Tutorial: build a code review agent

This tutorial shows a small but realistic review pipeline. The goal is not to rebuild a full IDE integration. Instead, we want a deterministic Harn program that can review a patch, inspect context, and return a concise report.

Use the companion example as a starting point:

cargo run --bin harn -- run examples/code-reviewer.harn

1. Start with a tight review prompt

The simplest useful reviewer is just an LLM call with a strong system prompt. Keep the instructions short, specific, and opinionated:

pipeline default(task) {
  let system = """
You are a senior code reviewer.
Review the patch for correctness, security, maintainability, and tests.
Return:
- must-fix issues
- suggestions
- missing tests
End with a short verdict.
"""

  let review = llm_call(task, system, {
    temperature: 0.2,
    max_tokens: 1200,
  })

  log(review.text)
}

This is enough when the user pastes a diff directly into task.

2. Add file context when you need it

Real review agents usually need a bit of surrounding code. The simplest route is to read a small, explicit list of files and combine them with the patch. Keep the list short so the prompt stays focused.

pipeline default(task) {
  let files = ["src/main.rs", "src/lib.rs"]
  var context = ""

  for file in files {
    context = context + "\n\n=== " + file + " ===\n" + read_file(file)
  }

  let review = llm_call(
    "Patch:\n" + task + "\n\nContext:\n" + context,
    """
You are a strict code reviewer.
Flag correctness bugs first, then test gaps, then maintainability issues.
Do not invent missing context. If the context is insufficient, say so.
""",
    {temperature: 0.2, max_tokens: 1400}
  )

  log(review.text)
}

If you want to review a directory tree instead, use list_dir() and parallel each to gather files concurrently, then trim the result to the most relevant ones before calling the model.

3. Make the review measurable

Good review agents should record something observable, even if it is only a small heuristic. Use eval_metric() to track whether the agent found issues and how often it asked for more context.

pipeline default(task) {
  let review = llm_call(
    task,
    "You are a code reviewer.
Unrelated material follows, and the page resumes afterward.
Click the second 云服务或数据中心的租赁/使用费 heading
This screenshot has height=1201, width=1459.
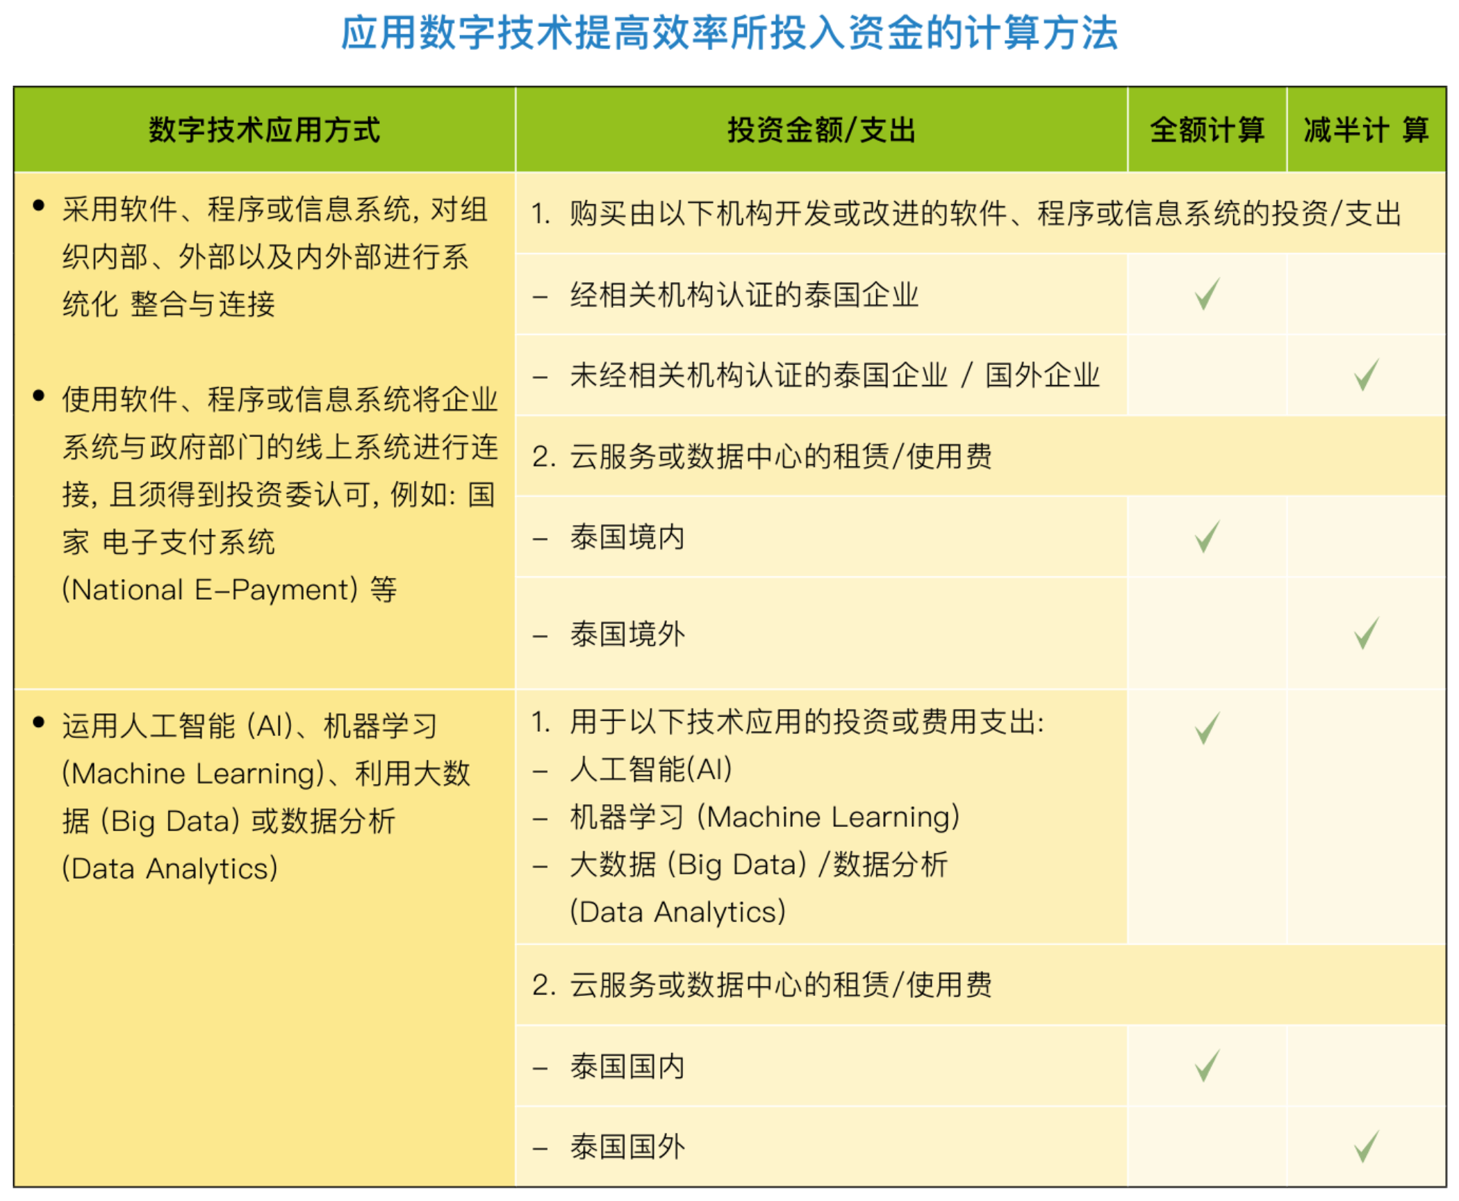[x=762, y=985]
Return a concise bullet list.",
    {temperature: 0.2}
  )

  let has_issue = review.text.contains("issue") || review.text.contains("bug")
  eval_metric("review_has_issue", has_issue)
  eval_metric("review_chars", review.text.count)

  log(review.text)
}

That makes the output easier to compare in harn eval runs later.

4. When to stop

Use the agent loop when the review needs to gather context, but stop once the review itself is stable. For code review, that usually means:

inspect a small, explicit file set
keep the system prompt short
request concrete fixes, not a long essay
record metrics so you can compare review quality over time

If you need a richer workflow, combine this with the eval tutorial and the debugging tools in docs/src/debugging.md.